> The problem
Continue the news article about the Diocese of Worcester's policy on students' pronouns and birth names, starting after its last paragraph.

Start of Text provided

Catholic school system requires students to use biological pronouns and birth names
"Pope Francis has repeatedly stressed the importance of a proper understanding of our sexuality," the policy states.
A Massachusetts Catholic school system issued a new policy requiring students to use their biological pronouns and names given to them at birth in a move that will affect more than 5,000 students.
The Diocese of Worcester, which is about 45 miles west of Boston, announced last week that Bishop Robert McManus earlier this summer approved a policy titled "Catholic Education and the Human Person" for all schools under its jurisdiction starting this fall.
The policy states: "Pope Francis has repeatedly stressed the importance of a proper understanding of our sexuality, warning of the challenge posed by ‘the various forms of an ideology of gender that denies the difference and reciprocity in nature of a man and a woman and envisages a society without sexual differences.'"
Students under the policy are expected to act according to their biological sex, including in school sports, uniforms and locker rooms. Exceptions for bathroom use may be granted on a "limited, case-by-case-basis" as determined by the principal, according to the policy.

End of Text provided
Start of Data supplied

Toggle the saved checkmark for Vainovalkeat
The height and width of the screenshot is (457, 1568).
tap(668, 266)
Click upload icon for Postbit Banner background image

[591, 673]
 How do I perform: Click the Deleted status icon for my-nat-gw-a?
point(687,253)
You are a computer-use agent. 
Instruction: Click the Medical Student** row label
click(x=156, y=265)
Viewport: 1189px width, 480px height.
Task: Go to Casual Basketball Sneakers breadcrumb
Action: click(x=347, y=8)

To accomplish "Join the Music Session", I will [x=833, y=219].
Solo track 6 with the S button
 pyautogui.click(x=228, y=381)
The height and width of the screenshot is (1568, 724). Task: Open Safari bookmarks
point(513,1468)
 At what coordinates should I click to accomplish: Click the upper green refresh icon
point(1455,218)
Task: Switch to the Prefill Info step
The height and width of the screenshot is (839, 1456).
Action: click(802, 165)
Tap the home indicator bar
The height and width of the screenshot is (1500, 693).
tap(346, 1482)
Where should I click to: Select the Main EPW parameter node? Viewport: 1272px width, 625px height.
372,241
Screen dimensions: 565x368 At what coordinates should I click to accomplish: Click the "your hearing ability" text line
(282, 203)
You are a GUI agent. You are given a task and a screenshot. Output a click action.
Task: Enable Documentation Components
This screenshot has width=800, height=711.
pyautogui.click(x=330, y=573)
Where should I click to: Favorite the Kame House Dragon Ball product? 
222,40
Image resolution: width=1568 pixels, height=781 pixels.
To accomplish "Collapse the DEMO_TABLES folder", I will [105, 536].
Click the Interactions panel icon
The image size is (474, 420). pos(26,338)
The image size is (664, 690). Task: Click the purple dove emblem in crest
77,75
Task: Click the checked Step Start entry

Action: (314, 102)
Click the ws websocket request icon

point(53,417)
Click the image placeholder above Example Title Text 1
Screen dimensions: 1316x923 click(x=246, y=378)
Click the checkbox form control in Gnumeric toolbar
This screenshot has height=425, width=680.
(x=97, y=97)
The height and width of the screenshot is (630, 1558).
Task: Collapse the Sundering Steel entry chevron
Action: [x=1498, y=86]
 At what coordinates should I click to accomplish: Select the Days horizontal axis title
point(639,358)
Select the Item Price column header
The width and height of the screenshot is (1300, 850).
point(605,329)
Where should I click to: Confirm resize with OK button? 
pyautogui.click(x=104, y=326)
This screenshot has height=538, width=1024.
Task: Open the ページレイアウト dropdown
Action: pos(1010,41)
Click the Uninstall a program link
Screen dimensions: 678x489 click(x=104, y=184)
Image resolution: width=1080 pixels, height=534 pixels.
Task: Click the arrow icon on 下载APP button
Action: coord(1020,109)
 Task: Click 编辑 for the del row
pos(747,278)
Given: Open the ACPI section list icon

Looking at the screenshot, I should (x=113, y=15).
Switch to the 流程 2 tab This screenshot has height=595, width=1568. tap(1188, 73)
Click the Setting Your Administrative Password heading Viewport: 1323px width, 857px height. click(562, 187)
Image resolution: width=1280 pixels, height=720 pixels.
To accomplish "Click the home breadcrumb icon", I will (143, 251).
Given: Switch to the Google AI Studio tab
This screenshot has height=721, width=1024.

End of Data supplied

> Answer space
The school said that bullying or harassment against students for their sexual orientation or identity "will not be tolerated."
Additionally, the policy states: "Students may not advocate, celebrate, or express same-sex attraction in such a way as to cause confusion or distraction in the context of Catholic school classes, activities, or events."
The district's superintendent, David Perda, said that although "some schools had policies in place, others did not," and an increase in "individual situations" sparked the need for a single policy for all schools.
The New York Times reported that the policy will apply to all 21 schools under the diocese, but it is unclear whether it will also apply to the diocese's three colleges: Anna Maria College, Assumption College and College of the Holy Cross.